Eric Wong [Thu, 26 Oct 2023 08:20:06 +0000 (08:20 +0000)]
git: cleanup un-associated coderepo processes
It's possible to have many coderepos with no inbox association
that never see git->cleanup. So instead of tying git->cleanup
to inboxes, ensure it gets armed when ->watch_async is called
(since it's only called in our -netd or -httpd servers).
Eric Wong [Wed, 25 Oct 2023 15:33:49 +0000 (15:33 +0000)]
cindex: fix large prunes
When comm(1) has a lot of data to output, we must ensure we
explicitly close FDs of processes in previous stages of the
pipeline to ensure comm(1) to terminates properly.
This is difficult to test automatically with small test repos...
Fixes: 17b06aa32aac (cindex: start using run_await to simplify code)
While uncommon, some git repos have hundreds of thousands of
refs and slurping that output into memory can bloat the heap.
Introduce a sha_all sub in PublicInbox::SHA to loop until EOF
and rely on autodie for checking sysread errors.
Eric Wong [Wed, 25 Oct 2023 00:29:49 +0000 (00:29 +0000)]
cindex: use sysread for generating fingerprint
We use sysseek for this file handle elsewhere (since it's passed
to `git rev-list --stdin' multiple times), and sysread ensures
we can use a larger read buffer than the tiny 8K BUFSIZ Perl +
glibc is contrained to.
This also ensures we autodie on sysread failures, since the
autodie import for `read' was missing and we don't call `read'
anywhere else in this file.
Eric Wong [Wed, 25 Oct 2023 00:29:46 +0000 (00:29 +0000)]

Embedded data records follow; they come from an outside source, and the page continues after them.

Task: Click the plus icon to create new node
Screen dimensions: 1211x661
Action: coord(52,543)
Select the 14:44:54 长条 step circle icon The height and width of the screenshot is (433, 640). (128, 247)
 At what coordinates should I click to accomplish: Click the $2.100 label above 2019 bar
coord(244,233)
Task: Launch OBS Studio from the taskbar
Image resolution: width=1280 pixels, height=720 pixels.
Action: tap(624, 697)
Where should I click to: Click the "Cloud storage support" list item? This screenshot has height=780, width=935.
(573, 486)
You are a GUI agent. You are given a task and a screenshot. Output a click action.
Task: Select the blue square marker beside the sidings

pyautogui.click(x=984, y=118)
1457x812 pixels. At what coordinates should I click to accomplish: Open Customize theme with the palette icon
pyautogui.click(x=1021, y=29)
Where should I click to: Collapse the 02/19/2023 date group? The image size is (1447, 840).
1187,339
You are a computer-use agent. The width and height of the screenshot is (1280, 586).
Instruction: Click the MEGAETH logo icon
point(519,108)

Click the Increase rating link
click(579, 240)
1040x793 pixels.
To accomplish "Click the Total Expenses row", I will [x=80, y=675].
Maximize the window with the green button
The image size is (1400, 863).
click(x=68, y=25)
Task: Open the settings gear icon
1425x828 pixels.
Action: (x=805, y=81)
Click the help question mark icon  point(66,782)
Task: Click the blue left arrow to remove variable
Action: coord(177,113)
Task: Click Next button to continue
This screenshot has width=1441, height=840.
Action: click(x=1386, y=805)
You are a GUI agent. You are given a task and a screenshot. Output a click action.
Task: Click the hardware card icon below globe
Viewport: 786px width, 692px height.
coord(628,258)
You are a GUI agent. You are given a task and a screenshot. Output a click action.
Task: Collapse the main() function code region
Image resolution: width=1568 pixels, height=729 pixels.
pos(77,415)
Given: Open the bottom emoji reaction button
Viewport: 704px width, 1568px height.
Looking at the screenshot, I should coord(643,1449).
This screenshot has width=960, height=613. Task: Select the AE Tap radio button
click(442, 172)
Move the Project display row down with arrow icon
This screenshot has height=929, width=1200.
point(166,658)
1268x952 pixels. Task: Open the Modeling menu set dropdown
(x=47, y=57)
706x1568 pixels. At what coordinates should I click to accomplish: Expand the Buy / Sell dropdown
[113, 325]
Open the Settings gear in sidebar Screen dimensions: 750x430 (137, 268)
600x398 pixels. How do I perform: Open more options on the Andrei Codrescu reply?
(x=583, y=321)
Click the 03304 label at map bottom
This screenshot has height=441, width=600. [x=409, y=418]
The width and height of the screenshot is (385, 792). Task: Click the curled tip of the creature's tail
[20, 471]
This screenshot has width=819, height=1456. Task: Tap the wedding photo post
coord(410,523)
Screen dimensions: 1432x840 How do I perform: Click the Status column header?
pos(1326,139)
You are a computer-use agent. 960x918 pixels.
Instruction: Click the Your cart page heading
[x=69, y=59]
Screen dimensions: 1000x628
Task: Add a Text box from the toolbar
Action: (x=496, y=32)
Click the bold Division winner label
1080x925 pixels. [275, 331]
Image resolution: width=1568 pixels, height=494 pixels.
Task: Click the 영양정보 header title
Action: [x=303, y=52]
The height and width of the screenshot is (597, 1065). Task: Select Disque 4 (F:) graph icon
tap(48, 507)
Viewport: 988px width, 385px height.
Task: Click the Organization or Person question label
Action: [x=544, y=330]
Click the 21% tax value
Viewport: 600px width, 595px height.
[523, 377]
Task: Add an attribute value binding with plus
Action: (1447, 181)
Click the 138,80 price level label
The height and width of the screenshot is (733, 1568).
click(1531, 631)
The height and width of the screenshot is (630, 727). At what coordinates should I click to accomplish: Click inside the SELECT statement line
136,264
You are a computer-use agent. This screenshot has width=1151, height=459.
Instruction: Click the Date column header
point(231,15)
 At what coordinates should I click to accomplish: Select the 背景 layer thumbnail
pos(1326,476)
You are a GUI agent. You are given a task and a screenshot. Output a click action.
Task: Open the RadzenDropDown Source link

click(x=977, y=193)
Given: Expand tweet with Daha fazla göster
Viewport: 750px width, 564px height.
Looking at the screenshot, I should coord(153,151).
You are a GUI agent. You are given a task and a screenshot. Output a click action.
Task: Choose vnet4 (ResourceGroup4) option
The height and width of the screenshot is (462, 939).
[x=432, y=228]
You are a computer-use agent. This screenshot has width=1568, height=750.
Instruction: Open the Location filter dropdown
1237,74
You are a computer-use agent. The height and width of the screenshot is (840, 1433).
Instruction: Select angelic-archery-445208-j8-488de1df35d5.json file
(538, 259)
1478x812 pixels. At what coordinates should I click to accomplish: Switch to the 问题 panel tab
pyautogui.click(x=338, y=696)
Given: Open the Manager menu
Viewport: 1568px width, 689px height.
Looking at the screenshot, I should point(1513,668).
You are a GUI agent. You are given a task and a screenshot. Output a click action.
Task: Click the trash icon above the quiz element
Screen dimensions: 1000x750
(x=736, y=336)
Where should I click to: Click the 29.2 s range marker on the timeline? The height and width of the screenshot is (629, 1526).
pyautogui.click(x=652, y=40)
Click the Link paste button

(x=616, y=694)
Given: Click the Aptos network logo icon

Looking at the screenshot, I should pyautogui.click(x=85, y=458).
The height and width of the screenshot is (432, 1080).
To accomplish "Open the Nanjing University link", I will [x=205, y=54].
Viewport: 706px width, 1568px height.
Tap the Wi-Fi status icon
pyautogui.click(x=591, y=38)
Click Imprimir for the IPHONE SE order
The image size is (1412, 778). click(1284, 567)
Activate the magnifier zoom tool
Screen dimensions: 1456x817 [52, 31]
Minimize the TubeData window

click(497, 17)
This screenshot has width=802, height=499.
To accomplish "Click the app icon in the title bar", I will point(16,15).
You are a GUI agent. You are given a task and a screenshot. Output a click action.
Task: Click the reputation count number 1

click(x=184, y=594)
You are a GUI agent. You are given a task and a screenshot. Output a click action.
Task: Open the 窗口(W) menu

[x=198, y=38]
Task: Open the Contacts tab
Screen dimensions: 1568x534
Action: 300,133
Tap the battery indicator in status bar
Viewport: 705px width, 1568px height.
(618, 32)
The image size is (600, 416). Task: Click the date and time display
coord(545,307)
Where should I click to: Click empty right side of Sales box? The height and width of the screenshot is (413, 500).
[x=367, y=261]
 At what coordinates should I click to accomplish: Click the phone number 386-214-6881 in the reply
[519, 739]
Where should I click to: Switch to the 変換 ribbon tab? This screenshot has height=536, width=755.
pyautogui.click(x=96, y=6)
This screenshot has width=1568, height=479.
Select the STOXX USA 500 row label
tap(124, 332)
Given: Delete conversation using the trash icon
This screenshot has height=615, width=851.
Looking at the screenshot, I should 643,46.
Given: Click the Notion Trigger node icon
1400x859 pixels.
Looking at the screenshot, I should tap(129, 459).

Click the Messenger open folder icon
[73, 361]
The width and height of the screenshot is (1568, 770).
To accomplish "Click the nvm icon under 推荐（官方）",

cindex: use run_await to read extensions.objectFormat
This saves us the trouble of seeking ourselves by using existing
run_await functionality. We'll also be more robust to ensure we
only handle the result if the `git config' process exited without
a signal.
Eric Wong [Wed, 25 Oct 2023 00:29:45 +0000 (00:29 +0000)]
cindex: start using run_await to simplify code
This saves us some awaitpid calls. We can also start passing
hashref redirect elements directly to pipe and open perlops,
saving us the trouble of naming some variables.
Eric Wong [Wed, 25 Oct 2023 00:29:44 +0000 (00:29 +0000)]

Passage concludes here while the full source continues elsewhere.